MitoPerturb-Seq identifies common and gene-specific single-cell responses to mitochondrial DNA depletion and heteroplasmy

Mitochondria contain their own genome, the mitochondrial DNA (mtDNA), which is under strict control of the cell nucleus. mtDNA occurs in many copies in each cell, and mutations often only affect a proportion of them, giving rise to heteroplasmy. mtDNA copy number and heteroplasmy level together shape the cell- and tissue-specific impact of mtDNA mutations, ultimately giving rise to rare mitochondrial and common neurodegenerative diseases. However, little is known about how copy number and heteroplasmy interact within single cells, and how this is regulated by the nuclear genes and pathways that sense and control them.

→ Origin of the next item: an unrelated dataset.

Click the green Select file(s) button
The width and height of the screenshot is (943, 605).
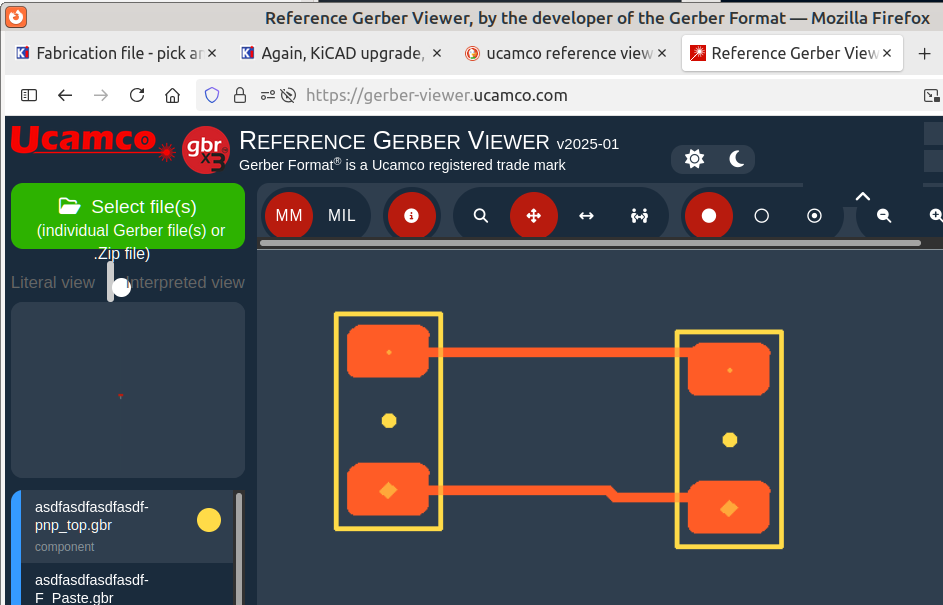tap(128, 216)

Here we describe MitoPerturb-Seq for CRISPR/Cas9-based high-throughput single-cell interrogation of the impact of nuclear gene perturbation on mtDNA copy number and heteroplasmy. We screened a panel of nuclear mtDNA maintenance genes in cells with heteroplasmic mtDNA mutations. This revealed both common and perturbation-specific aspects of the integrated stress-response to mtDNA depletion, that were only partially mediated by Atf4, and caused cell-cycle stage-independent slowing of cell proliferation. MitoPerturb-Seq thus provides novel experimental insight into disease-relevant mito-nuclear interactions, ultimately informing development of novel therapies targeting cell- and tissue-specific vulnerabilities to mitochondrial dysfunction.